I’d boosted this warrior with the specific intent to get me back to tanking at max level. Reading that back, I see I even mentioned being afraid of jumping back into tanking there — but I thought I was being hyperbolic at the time.

Turns out? Not so much, because hoo-boy did I feel unprepared last night when the opportunity to do so was thrust upon me. I’d been working on it, sure. Every day since I boosted (granted, only a few days in total) I’d run every world-quest offering a piece of gear. I’d also run a number of heroics as Fury looking for armour upgrades. I hadn’t switched my loot specialisation to Prot yet though, because I wanted better weapons in particular, to become less of a drag on the groups that I was running with.

Those endeavours helped, no doubt. Much of the starting boost gear of ilvl 390 greens was replaced with blues between 410-420. But I’d still not set foot into a single end-game dungeon as tank.

The Difference in Knowing vs. Doing

To be clear, this was with a group of friends too. This scenario didn’t even call for jumping in with PUGs. And still I thought this was a very bad, no good, quite terrible idea.

I think this difference between knowing and doing, or having put something into practice was one of the key problems that led to my sudden and quite intense aversion to tanking when asked. I’d done my theory work. I’d studied the guides, knew the rotations in theory.

But what this study had shown me, was that almost everything I knew of Warrior tanking before should be thrown out the window. There was no way around the fact that there was going to be a period of adjustment. Of throwing out old reflexes and muscle memory, rewriting them with current information. During which I would be highly unskilled.

And if there is one role where skill is apparent to everyone, in every action you take — it is as tank.

There is no hiding up there, front in centre in everything you do.

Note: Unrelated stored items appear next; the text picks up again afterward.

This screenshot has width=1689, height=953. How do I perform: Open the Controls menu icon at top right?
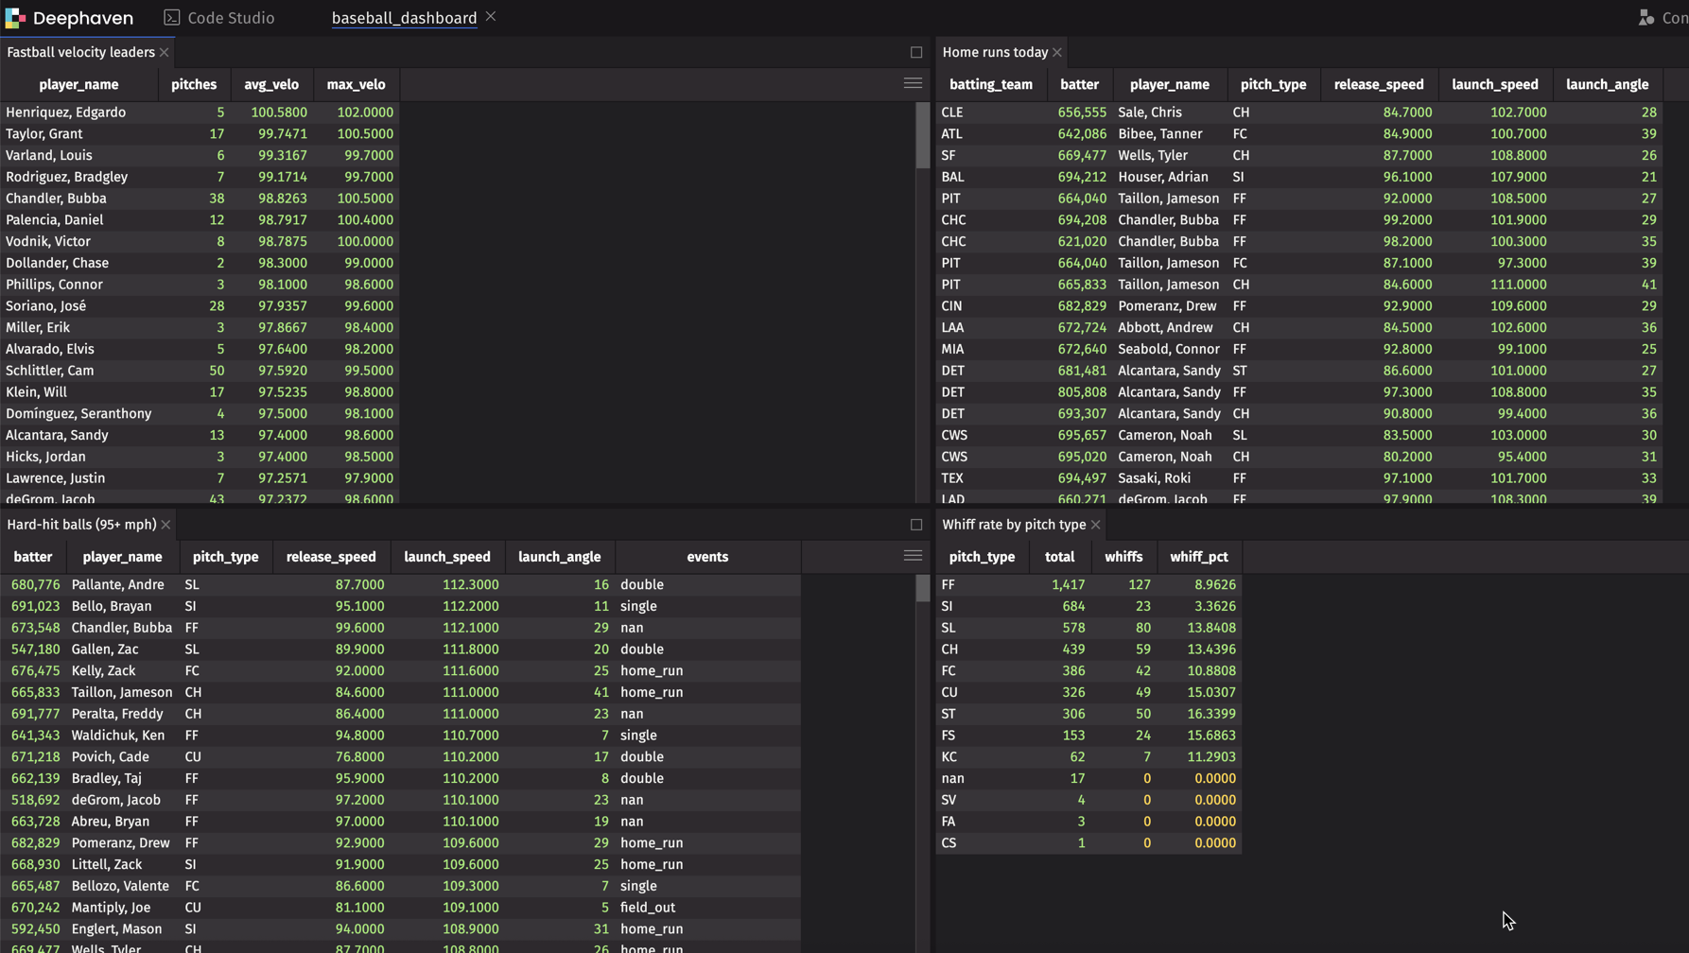(x=1646, y=18)
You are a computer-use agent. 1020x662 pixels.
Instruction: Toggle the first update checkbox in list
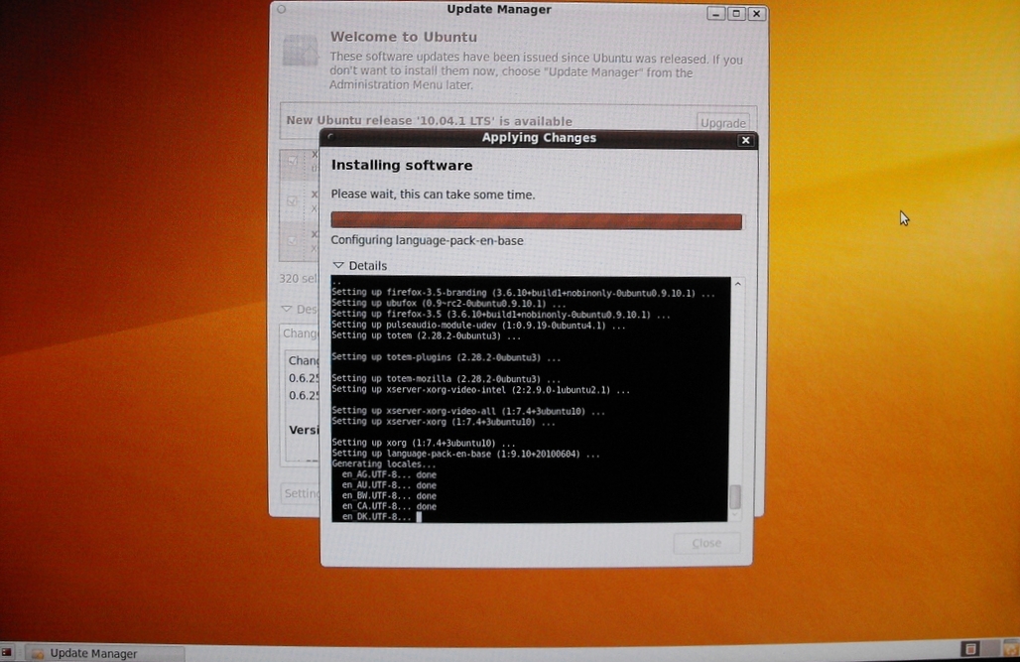point(293,161)
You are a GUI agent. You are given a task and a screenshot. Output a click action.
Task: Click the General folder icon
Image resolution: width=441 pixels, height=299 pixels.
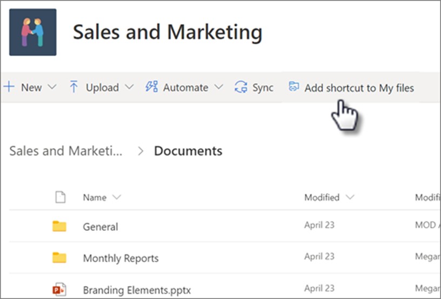[x=59, y=227]
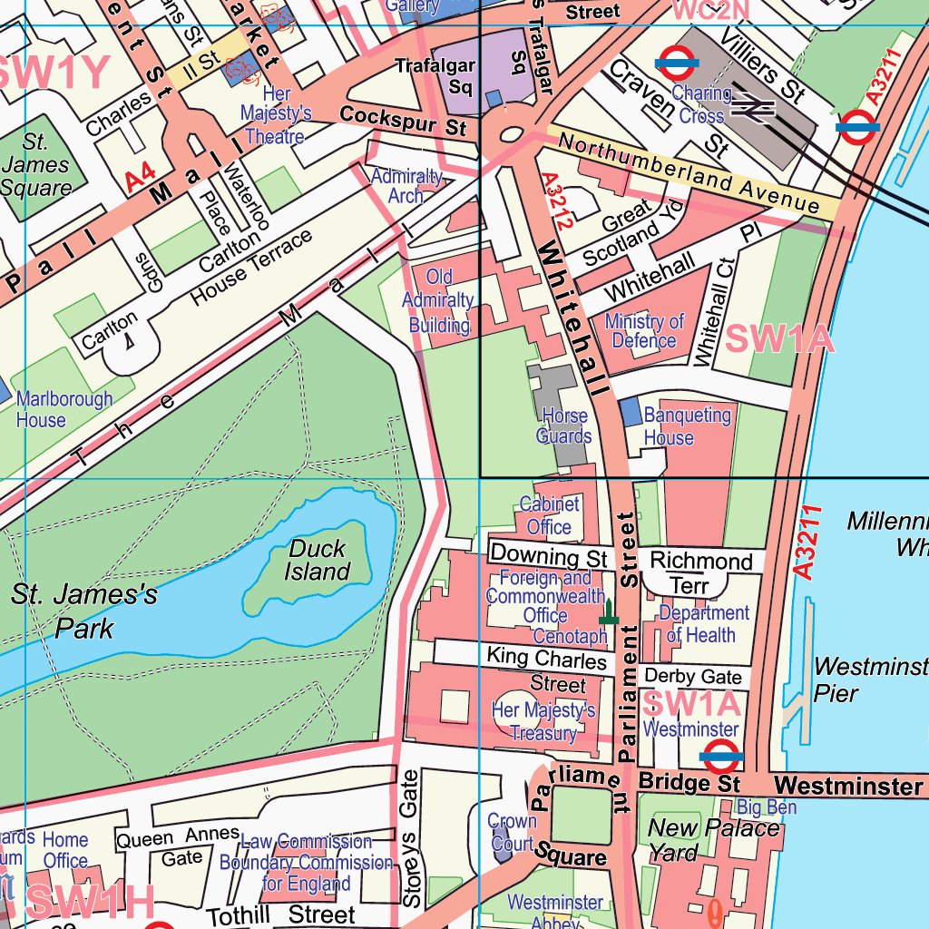Select the Horse Guards label
Image resolution: width=929 pixels, height=929 pixels.
(563, 425)
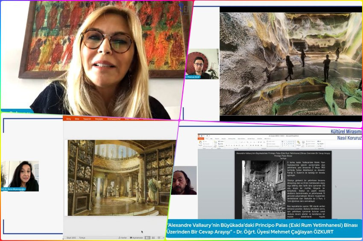Click the ancient library slide image

(122, 177)
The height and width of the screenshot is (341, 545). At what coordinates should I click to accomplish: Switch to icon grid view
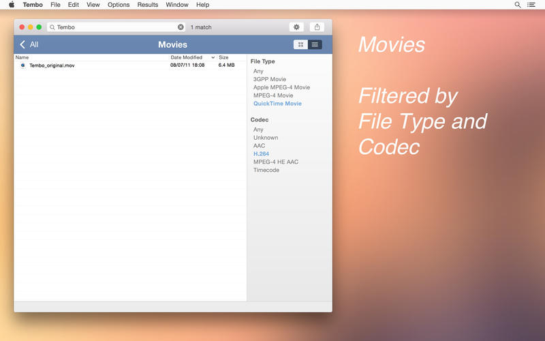click(300, 44)
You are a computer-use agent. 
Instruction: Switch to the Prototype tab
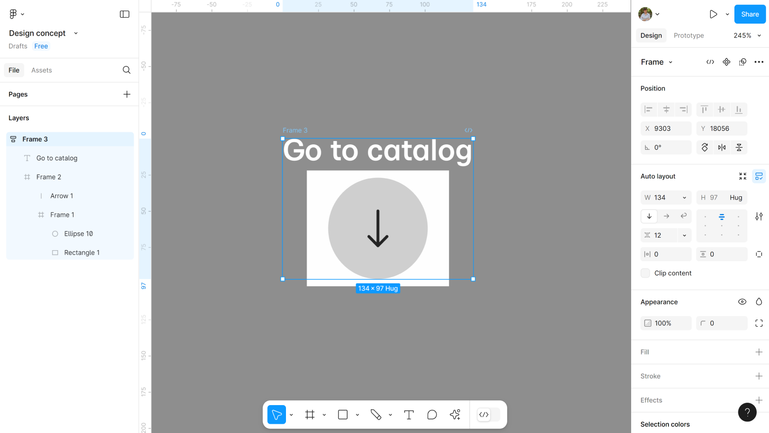pyautogui.click(x=688, y=36)
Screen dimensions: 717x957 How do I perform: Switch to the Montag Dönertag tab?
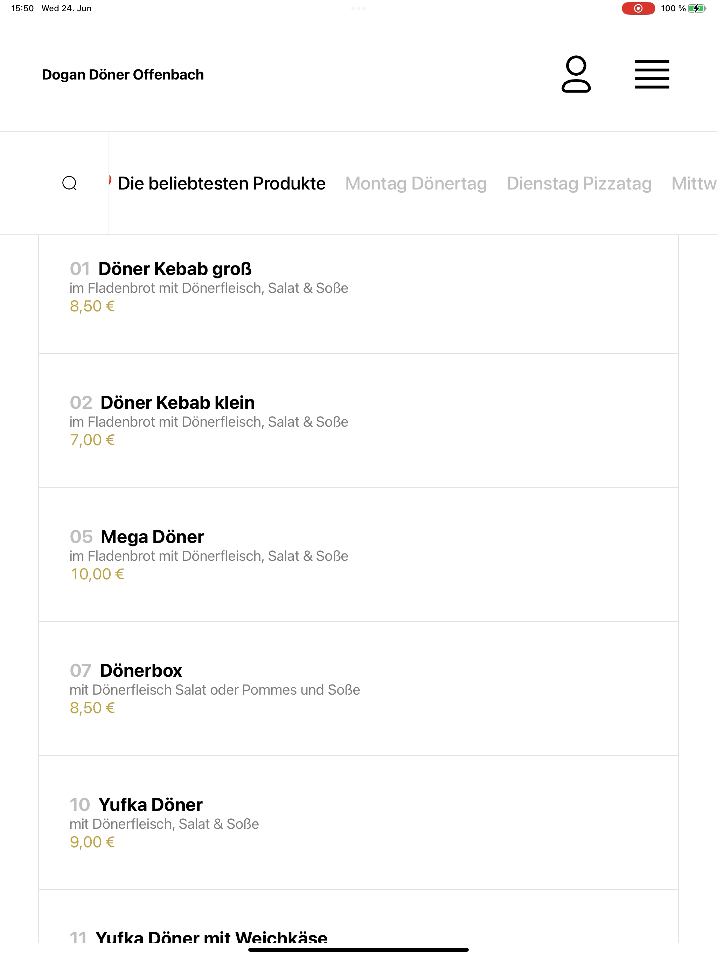click(416, 183)
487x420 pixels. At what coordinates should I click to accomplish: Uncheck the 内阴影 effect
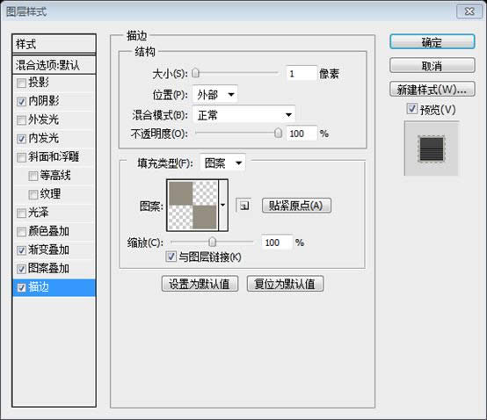21,102
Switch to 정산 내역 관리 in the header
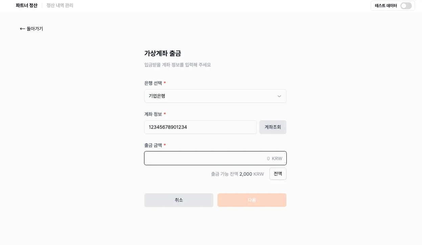The image size is (422, 245). (x=60, y=5)
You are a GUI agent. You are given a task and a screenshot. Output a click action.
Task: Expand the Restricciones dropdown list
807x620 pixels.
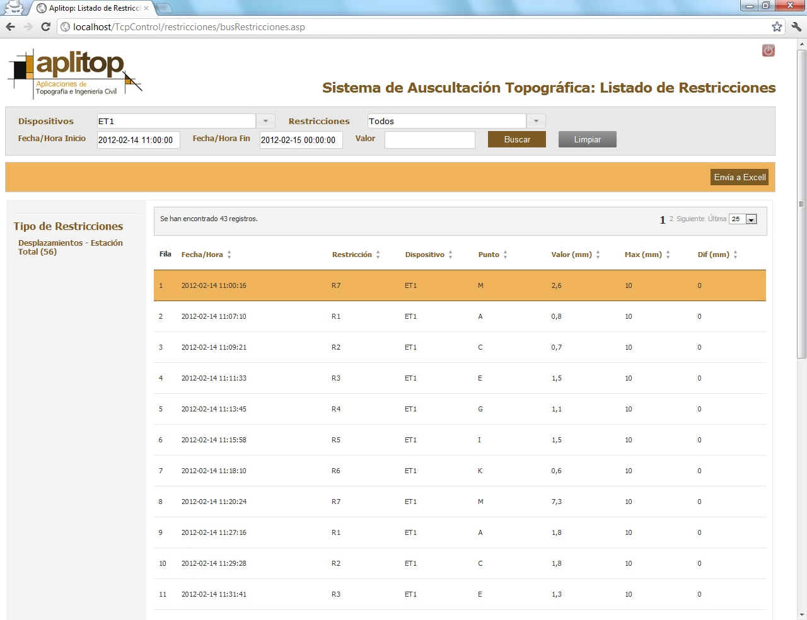(535, 121)
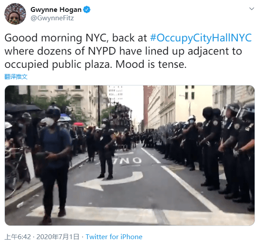Screen dimensions: 259x244
Task: Click the "Mood is tense." sentence
Action: pos(151,64)
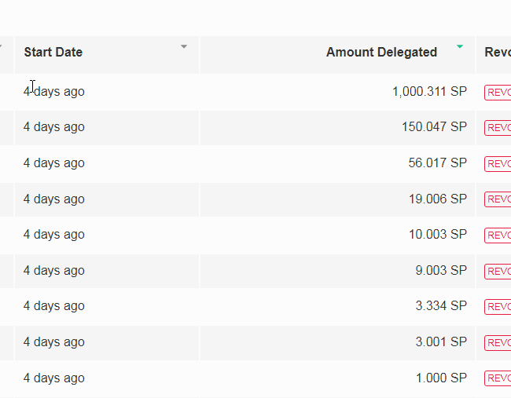Revoke the 56.017 SP delegation
The image size is (511, 398).
[x=498, y=163]
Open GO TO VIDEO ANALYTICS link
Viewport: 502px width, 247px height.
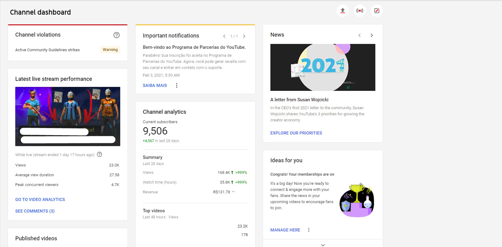point(40,199)
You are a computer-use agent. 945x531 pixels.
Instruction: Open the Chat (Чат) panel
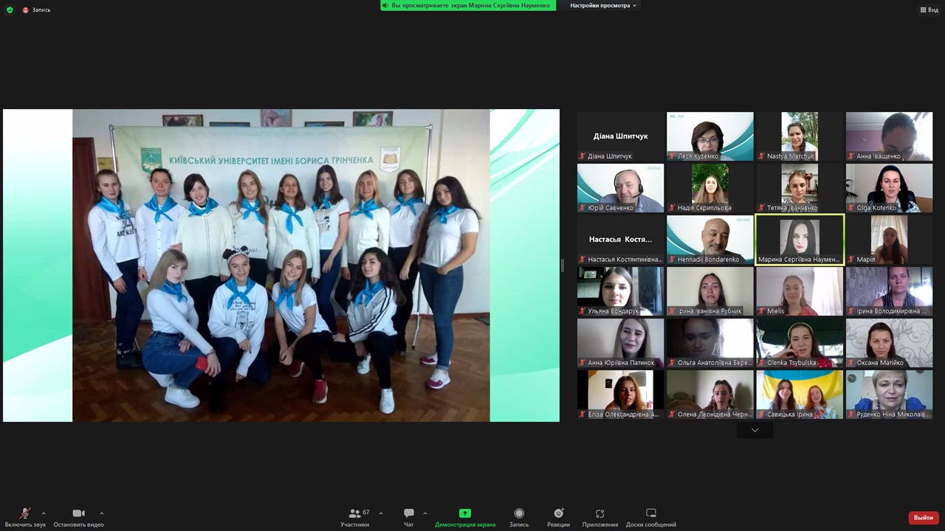pyautogui.click(x=408, y=513)
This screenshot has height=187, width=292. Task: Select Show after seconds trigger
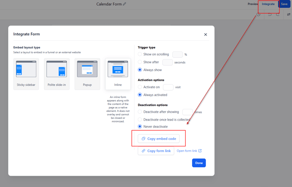[x=140, y=62]
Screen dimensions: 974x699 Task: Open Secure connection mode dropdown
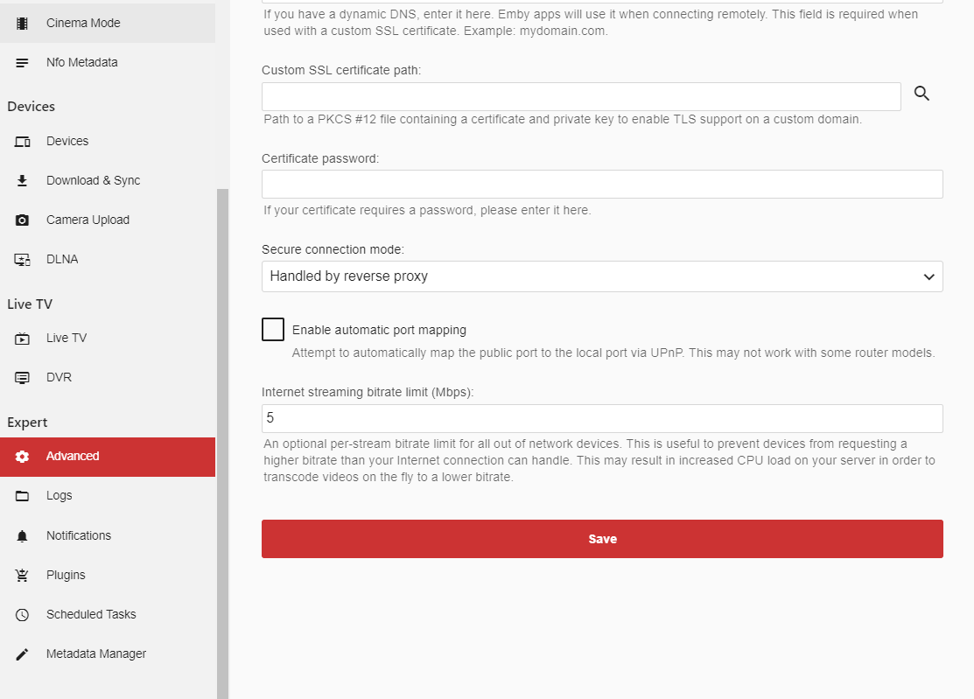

Of course — there is only one way to start making theoretical knowledge practical. So after (admittedly much) cajoling, I agreed. I warned everyone to expect the run of Mythic Waycrest Manor we were about to embark on to be a ‘bit of a team sport’.

The Run

It… It wasn’t bad. We didn’t wipe. No-one died. But that was absolutely on the strength of our healer somehow managing to keep me up along with everyone else when the enemy decided to roam free hitting people willy-nilly.

My performance was bad. No two ways about it.

One of those old reflexive things I have that I’m going to have to burn away is hitting Revenge every time it lights up. Revenge used to be a 5 (or maybe 10?) rage ability that you hit as often as you could, behind shield slam in priority sure — but if it was up — putting it back on cooldown ASAP was a pretty good thing.

Now it’s a 30 rage ability, sort of a mini-Shockwave. You only want to hit it when it procs, because then its rage cost is removed. If you use it on cooldown regardless of proc status you’re never going to hit the rage necessary to keep Shield Block and Ignore Pain up as much as you should.

I knew this before the run though — actually stopping that reflexive Revenging is something that’s going to need a little more effort and focus.

I didn’t take any screenshots of this run. No time. Too busy panicking. ;)
This however does show my Warrior in *sigh* Nazjatar. My resolve to ‘never go there again ever’ lasted perhaps a week. I really want the Legendary Cape on my Warrior too though — so I have to go at least as far as unlocking the town and portal again.

The other thing I wasn’t doing correctly was Thunderclapping often enough on trash pulls. The cooldown on TC is really, really short now. So the rhythm of activating it I was used to was just way off base. And it did lead to trash running away from me regardless of a a Heroic Throw / TC / Shockwave opener.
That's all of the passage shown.